新型コロナウイルス蔓延に伴う緊急事態宣言が出た時、様々な人々が窮地に立たされましたが、音楽業界の人もそうでした。ライブが中止になればそこに関わる何百、何千という人が路頭に迷います。しかし、音楽業界の人が声を上げると、インボイスの時と同様に、「そんな仕事に就いているから悪いんだ」「堅実な仕事に就かないから自業自得」みたいな声は結構ありました。

普段、散々音楽にお世話になっておきながら、ひっどい手のひら返しだなーと思いました。これも、エンタメ業界の人=夢を追っている、好きを仕事にしているというイメージが根底にあるように思います。自分たちは真面目に頑張ってるのに、好きなことやってるからそうなってるんだろ、みたいな雰囲気があるんですよね。

この人たちにとっては、フリーランスがなぜか、会社員の仮想敵になっているんです。フリーランスは会社員として働く鬱憤から逃れている人たち、自分が負う責任や拘束を免れている人たちに見える。
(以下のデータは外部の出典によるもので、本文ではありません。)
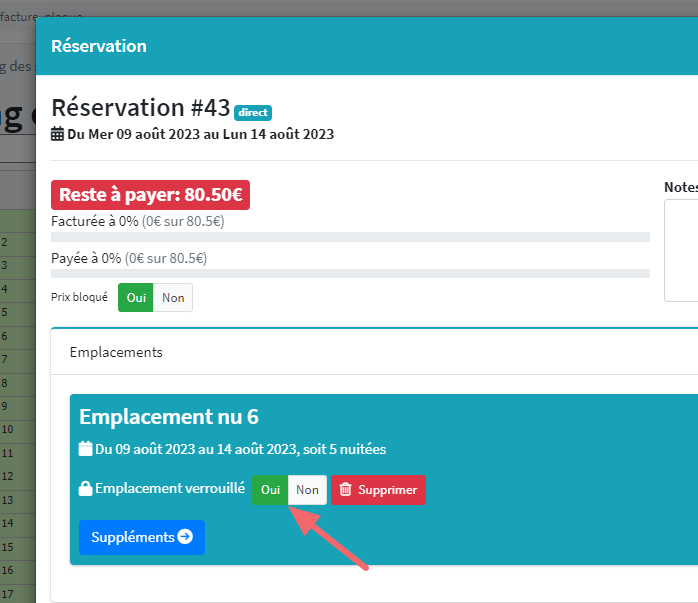Click the Réservation #43 heading
Image resolution: width=698 pixels, height=603 pixels.
(140, 108)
だからフリーランスを叩くのって気持ちいいんです。だってそうすることで、自分の生き方を肯定できるじゃないですか、自分はこんなに頑張って我慢してるって。いろいろ諦めた過去を慰められるじゃないですか、自分は夢や好きなんて諦めて真面目に働いてきてよかったって。人間って、やっぱり「自分はああならなくてよかった」って思いたい生き物なんです。

 

売れない=すぐに辞めざるを得ない社会だったら…


そして、「才能がないなら、売れないなら辞めちまえ」論にはやっぱり思うところがあります。芸能人の方にインタビューすることが多いのですが、みなさん本当に長い下積み時代を過ごしてきているんです。

今ではテレビで見ない日はないスターでも、10年間日の目を見ないなんてザラ。その間先輩に食べさせてもらっていたとか、アルバイトばっかりしてたとか、そんな時期を経ての今なんです。もちろん、みんながスターになれるわけじゃありません。でも、スターはそういった売れなくても続けられた大勢の中から生まれるんです。成功するには、才能や努力だけじゃなくて運やタイミングが重要です。売れないからとすぐに辞めざるを得ない社会であれば、実家が太い人や経済的に余裕のある人しか夢を追えなくなってしまいます。

文化って一握りの売れっ子だけが作っているものではないんですよね。その他大勢の層の厚さが全体を豊かにするんだと思います。